Barcelona did not choose, unlike many of its peers, to use the financial clout of its parent club to accelerate its growth. “For 10 million euros,” or about $11.5 million, “you could buy a team of the best players in the world,” Zubizarreta said. “There are teams out there that are projects based on doing that. Lyon has done it. Chelsea has done it. Manchester City has an English core but they have done it, too.”

Barcelona, he said, wanted to do it differently. “The best thing we can do is be ourselves,” Zubizarreta said. Instead of upgrading its squad with a patchwork of superstars, it decided to allow the players it had to flourish, to build a team that was “distinctively Barcelona.”

Progress was halting. “It is very hard to climb the ladder organically,” Torrejón said. There was a Champions League semifinal appearance in 2017, but for three years in succession the team finished second in the league to Atlético Madrid. In that, perhaps, lay the only conceptual difference between the club’s men’s and women’s divisions. “The men’s team not winning trophies to invest in the future would not, maybe, be the best-received news,” Zubizarreta said.

The reward seemed to come in 2019. Barcelona finished second in the league, again, but qualified for its first Champions League final. It met Lyon, the sport’s equivalent of the Harlem Globetrotters, in Budapest, and was swept away in the first half.

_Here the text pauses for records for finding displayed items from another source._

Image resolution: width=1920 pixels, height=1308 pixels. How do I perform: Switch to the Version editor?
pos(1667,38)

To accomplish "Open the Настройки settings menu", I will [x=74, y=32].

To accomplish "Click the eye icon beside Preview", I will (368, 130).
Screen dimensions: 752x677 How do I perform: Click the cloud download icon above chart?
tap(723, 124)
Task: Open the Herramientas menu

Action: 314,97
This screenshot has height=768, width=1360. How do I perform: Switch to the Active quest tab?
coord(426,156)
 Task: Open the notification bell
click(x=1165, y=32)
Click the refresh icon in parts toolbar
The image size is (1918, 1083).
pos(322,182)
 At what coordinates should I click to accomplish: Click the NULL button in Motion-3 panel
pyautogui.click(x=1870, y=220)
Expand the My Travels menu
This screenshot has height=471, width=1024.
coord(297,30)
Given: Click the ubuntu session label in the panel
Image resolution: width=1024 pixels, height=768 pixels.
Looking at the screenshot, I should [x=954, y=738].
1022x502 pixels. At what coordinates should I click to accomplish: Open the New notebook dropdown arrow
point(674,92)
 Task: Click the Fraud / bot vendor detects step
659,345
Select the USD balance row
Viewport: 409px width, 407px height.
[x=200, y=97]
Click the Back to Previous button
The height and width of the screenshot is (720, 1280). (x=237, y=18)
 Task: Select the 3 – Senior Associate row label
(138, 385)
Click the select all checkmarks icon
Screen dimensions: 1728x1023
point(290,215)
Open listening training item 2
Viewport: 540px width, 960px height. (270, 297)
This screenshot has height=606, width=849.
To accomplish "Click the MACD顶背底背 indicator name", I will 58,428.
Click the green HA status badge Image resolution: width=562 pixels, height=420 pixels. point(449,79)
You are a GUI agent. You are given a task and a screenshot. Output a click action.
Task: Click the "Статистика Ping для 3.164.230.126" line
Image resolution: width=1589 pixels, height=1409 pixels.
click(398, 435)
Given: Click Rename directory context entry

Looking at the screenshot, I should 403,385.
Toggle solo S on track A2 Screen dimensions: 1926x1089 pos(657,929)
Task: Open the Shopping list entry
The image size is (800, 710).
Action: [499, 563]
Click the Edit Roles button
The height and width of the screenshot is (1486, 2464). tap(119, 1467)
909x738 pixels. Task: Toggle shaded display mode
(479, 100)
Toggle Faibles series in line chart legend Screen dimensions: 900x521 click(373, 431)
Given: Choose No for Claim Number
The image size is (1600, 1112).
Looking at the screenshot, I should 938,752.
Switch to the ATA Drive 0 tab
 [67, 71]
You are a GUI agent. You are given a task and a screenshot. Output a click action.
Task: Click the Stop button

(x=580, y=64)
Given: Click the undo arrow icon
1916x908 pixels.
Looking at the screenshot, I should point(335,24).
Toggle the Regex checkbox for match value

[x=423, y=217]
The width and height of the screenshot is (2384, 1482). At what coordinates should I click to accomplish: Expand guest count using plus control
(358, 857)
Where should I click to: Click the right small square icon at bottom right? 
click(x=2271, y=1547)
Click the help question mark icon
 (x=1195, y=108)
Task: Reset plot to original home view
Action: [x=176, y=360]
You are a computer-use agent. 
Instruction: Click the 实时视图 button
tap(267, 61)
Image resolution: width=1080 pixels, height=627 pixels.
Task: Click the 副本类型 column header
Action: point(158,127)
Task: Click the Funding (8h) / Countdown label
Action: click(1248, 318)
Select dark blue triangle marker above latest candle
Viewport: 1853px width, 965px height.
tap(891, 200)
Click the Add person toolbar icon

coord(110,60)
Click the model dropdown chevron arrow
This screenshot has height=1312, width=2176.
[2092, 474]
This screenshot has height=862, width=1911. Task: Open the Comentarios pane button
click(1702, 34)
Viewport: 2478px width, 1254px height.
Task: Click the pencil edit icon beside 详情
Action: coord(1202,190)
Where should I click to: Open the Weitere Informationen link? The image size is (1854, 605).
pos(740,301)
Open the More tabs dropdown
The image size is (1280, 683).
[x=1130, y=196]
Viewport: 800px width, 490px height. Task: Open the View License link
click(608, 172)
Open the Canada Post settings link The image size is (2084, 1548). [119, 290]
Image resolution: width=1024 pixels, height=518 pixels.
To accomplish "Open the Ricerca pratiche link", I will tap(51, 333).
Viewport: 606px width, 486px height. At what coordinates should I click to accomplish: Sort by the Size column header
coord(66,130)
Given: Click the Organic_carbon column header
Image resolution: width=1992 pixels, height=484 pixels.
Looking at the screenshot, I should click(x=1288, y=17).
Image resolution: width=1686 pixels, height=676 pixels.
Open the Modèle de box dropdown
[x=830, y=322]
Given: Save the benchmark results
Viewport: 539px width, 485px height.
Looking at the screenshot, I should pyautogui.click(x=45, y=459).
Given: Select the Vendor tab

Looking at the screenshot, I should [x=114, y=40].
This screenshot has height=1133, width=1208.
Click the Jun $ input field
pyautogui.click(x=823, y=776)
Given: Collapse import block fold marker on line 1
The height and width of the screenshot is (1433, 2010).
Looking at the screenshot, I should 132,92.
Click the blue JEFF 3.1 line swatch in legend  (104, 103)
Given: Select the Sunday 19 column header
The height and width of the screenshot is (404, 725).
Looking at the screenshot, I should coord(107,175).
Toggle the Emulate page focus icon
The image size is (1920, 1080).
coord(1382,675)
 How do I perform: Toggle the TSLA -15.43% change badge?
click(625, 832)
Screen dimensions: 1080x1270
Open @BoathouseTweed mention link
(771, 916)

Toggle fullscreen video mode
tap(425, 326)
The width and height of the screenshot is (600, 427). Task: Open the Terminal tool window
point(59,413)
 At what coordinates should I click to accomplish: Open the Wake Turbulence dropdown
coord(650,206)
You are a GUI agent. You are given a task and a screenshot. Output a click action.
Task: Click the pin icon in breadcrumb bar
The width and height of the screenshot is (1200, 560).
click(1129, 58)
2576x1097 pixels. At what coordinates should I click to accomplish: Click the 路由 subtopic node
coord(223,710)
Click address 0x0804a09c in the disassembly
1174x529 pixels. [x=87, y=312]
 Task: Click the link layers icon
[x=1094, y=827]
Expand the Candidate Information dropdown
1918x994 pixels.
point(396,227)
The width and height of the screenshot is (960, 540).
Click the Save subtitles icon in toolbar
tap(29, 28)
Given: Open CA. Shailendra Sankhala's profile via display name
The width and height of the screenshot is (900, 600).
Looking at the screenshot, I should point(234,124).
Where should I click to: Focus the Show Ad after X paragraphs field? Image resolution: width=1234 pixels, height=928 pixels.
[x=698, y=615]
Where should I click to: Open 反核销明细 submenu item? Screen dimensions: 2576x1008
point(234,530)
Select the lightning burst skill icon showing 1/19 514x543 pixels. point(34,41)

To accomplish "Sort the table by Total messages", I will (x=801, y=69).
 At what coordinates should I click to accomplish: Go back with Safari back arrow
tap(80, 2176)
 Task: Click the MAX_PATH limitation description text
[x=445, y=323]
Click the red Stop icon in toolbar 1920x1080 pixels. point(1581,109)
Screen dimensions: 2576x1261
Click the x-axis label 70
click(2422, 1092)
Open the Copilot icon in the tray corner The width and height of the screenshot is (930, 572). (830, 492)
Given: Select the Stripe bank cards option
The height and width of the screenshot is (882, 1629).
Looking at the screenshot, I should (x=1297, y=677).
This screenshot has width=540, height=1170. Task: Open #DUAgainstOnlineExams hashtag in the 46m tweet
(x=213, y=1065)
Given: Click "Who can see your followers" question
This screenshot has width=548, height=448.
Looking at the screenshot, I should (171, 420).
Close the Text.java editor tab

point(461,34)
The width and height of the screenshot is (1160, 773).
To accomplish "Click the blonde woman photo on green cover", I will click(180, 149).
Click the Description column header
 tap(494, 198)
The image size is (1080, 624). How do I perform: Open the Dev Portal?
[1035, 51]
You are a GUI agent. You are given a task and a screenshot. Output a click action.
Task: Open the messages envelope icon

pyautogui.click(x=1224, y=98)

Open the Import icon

“It was a mirror,” Zubizarreta said. “We could see how far we had to go.”

As soon as he returned from Hungary, he sought out the club’s conditioning experts. There was no shortage of talent, but he knew that Barcelona’s players had to be fitter, faster and stronger to compete with the very best clubs in Europe.

What followed, according to Giráldez, an assistant coach at the time, was a “brutal” change in the way Barcelona trained. “We could improve quickly at the start,” he said. But the further up the curve the players got, the harder they had to work even for the smallest gains.

That approach became so embedded in the club that it has endured even what might have appeared to be its apogee: the treble acquired under Cortés last season, capped by a destruction of Chelsea in the Champions League final that echoed Barcelona’s own experience against Lyon two years previously.

And so, even now, Giráldez can watch his team, champions of everything, scoring five and six and eight and nine against its opponents, with its goal difference — in the league alone — of plus 52, and ask for more. And not only can his players understand his gentle chiding and detailed tape sessions, but they can also appreciate them.

“The secret is that we are competing with ourselves,” Torrejón said. “You compete with your rival for points or for qualification, but with yourself to be better every day, for your place in the team. That is the biggest struggle: with yourself. The coach might always want more, but we do as a team. We are never satisfied.

“Why be happy with scoring four when you should have scored eight?”